M. Elsbeth (Misty) McPhee, Brad Spanbauer, Stewart Cole, Lisa Mick, Anita Carpenter, and Linda Pereksta
Approximately one billion birds die annually in North America as a result of collisions with windows. This is a problem on the UW-Oshkosh campus, and we propose to systematically assess avian species diversity and abundances, record species that die from window strikes, analyze relationships between overall species abundances and proportions of window strike fatalities, and determine which windows on campus are most likely to be associated with bird deaths. The ultimate goal of this work is to propose potential solutions to the campus.
One year (Fall+Spring) of opportunistic bird-window collision data collection to identify problem areas on campus
One season (Spring) of systematic bird-window collision mortality data (carcass surveys)
One season (Spring) of systematic assessment of avian diversity and abundances on campus (point-count surveys)
Assessment of windows likely contributing to bird-window collision deaths; for example, we will determine which windows had the most deaths and whether or not there are some windows that are ‘less bad’ than others.

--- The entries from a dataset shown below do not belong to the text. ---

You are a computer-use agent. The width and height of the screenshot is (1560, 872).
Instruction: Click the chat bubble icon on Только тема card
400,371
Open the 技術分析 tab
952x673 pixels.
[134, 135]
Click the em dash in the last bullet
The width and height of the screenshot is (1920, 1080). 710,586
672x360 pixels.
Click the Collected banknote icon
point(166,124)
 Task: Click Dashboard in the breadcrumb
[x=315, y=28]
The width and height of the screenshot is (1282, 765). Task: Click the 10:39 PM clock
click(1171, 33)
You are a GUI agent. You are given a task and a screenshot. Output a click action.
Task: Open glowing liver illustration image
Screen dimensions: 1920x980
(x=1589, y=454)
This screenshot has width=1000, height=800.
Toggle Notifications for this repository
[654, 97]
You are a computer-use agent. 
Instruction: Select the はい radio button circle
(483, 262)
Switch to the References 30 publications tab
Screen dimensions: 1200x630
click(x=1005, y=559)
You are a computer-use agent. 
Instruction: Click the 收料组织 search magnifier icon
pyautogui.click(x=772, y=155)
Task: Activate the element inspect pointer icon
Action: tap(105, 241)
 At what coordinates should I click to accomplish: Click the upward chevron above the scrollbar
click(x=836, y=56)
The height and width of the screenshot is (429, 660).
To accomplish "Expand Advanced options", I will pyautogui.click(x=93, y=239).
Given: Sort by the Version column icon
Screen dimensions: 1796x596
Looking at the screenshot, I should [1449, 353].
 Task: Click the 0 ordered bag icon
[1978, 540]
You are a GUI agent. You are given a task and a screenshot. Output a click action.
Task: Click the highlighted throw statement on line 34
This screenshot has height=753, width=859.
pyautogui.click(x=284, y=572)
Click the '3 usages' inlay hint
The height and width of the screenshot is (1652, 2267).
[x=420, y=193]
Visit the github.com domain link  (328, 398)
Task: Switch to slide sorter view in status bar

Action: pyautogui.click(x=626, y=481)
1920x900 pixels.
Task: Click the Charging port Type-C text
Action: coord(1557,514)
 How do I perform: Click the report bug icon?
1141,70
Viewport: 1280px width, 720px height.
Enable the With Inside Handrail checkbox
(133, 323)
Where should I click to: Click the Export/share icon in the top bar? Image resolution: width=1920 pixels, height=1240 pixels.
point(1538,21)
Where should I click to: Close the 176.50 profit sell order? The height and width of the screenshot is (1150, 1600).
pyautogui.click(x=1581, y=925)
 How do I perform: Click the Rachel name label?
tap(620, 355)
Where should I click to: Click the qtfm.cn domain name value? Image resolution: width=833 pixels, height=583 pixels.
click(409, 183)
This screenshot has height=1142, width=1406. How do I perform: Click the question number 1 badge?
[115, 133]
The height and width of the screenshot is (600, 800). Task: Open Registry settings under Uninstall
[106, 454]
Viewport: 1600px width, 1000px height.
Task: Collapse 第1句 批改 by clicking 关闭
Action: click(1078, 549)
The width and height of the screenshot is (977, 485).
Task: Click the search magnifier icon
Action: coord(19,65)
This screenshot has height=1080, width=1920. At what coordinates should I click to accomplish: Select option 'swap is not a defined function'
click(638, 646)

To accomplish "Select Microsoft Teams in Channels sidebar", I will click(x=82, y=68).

Statistical analysis of the relationship between local abundances and window-strike frequency; for example, we will ask whether or not certain species are more vulnerable to window strikes than others and whether or not that variability correlates to certain characteristics, e.g.., foraging behavior/habitat-type use or migratory/resident status.
Data on which to base future funding proposals to study different approaches designed to minimize bird strikes on campus.
Recommendations to the University for how to modify windows to reduce bird
Presentations at national behavior and conservation conferences, e.g., Animal Behavior Society, Society for Conservation Biology.
Manuscript for submission to a peer-reviewed journal in the environmental sciences.